• Task statement
Say how many lines below have "arrow" in them, giving the number alone.
────
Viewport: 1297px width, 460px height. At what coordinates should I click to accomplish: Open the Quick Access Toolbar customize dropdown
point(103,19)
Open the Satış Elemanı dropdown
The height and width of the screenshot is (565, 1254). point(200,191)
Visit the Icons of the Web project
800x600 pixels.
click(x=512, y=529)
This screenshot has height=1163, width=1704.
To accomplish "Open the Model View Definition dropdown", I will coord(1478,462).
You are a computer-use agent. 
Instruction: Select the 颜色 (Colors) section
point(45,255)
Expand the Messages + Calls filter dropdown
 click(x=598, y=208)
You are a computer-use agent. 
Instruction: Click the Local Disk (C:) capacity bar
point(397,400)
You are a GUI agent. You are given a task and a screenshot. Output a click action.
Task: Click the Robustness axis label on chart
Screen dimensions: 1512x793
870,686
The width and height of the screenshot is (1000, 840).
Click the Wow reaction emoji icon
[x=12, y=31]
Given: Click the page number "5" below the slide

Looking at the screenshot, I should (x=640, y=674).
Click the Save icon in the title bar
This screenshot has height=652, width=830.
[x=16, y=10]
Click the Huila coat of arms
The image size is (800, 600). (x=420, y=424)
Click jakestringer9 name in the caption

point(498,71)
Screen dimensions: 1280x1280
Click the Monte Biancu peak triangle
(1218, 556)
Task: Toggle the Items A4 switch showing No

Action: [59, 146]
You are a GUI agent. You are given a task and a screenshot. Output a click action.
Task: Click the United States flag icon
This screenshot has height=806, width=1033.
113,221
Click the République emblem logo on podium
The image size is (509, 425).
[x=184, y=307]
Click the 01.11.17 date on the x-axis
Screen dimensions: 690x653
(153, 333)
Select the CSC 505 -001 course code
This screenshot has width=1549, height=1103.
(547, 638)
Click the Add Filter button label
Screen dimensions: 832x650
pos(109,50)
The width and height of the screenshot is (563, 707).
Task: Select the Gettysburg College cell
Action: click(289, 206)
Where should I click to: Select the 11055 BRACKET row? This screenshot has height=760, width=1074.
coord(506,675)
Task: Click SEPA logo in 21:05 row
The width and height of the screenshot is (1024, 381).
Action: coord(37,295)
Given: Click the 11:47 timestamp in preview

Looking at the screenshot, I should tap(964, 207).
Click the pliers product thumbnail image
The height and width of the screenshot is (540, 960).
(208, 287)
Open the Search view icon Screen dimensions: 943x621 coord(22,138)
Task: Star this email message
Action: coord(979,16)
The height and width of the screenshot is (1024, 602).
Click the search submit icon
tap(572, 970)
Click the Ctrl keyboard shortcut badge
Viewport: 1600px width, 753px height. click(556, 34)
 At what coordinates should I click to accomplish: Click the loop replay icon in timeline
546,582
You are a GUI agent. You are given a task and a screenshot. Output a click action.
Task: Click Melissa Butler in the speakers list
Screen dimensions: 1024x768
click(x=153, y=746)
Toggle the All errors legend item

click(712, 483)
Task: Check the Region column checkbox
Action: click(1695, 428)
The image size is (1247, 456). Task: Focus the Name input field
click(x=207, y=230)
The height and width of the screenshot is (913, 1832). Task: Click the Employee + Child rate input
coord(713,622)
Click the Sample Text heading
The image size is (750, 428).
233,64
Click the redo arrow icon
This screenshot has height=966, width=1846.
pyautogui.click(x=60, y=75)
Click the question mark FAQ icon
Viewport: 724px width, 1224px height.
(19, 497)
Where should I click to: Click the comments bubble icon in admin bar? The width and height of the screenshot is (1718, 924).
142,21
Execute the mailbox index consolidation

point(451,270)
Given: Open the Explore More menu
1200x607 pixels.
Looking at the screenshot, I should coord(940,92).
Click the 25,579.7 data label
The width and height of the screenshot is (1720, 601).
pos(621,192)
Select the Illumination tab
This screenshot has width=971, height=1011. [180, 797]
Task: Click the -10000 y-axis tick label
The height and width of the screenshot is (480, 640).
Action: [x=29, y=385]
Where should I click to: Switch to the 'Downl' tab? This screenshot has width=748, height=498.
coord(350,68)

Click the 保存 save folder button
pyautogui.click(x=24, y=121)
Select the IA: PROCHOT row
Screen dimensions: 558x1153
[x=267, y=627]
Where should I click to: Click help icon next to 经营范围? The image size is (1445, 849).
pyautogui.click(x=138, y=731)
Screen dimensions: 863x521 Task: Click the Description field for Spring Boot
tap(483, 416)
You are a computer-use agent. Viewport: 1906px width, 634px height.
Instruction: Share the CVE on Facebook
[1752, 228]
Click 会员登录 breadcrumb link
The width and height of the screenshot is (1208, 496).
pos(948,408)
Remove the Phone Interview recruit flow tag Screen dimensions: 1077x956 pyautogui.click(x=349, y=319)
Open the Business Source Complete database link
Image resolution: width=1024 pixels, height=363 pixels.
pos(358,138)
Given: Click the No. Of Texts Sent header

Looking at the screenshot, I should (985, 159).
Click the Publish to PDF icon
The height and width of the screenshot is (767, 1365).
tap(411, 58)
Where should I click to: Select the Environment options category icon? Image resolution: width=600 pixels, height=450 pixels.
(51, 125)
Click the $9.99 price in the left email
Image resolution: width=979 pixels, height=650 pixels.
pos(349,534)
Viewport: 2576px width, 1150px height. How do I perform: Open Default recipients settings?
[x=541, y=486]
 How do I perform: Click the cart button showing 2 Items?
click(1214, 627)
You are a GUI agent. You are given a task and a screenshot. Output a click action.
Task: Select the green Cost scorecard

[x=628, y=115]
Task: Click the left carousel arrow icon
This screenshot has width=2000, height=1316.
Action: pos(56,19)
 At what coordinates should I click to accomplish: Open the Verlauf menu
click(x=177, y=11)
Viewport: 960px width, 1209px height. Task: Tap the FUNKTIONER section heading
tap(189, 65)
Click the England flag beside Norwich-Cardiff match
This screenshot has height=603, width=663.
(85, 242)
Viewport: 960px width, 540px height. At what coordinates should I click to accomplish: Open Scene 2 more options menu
────
• Answer to this exercise
2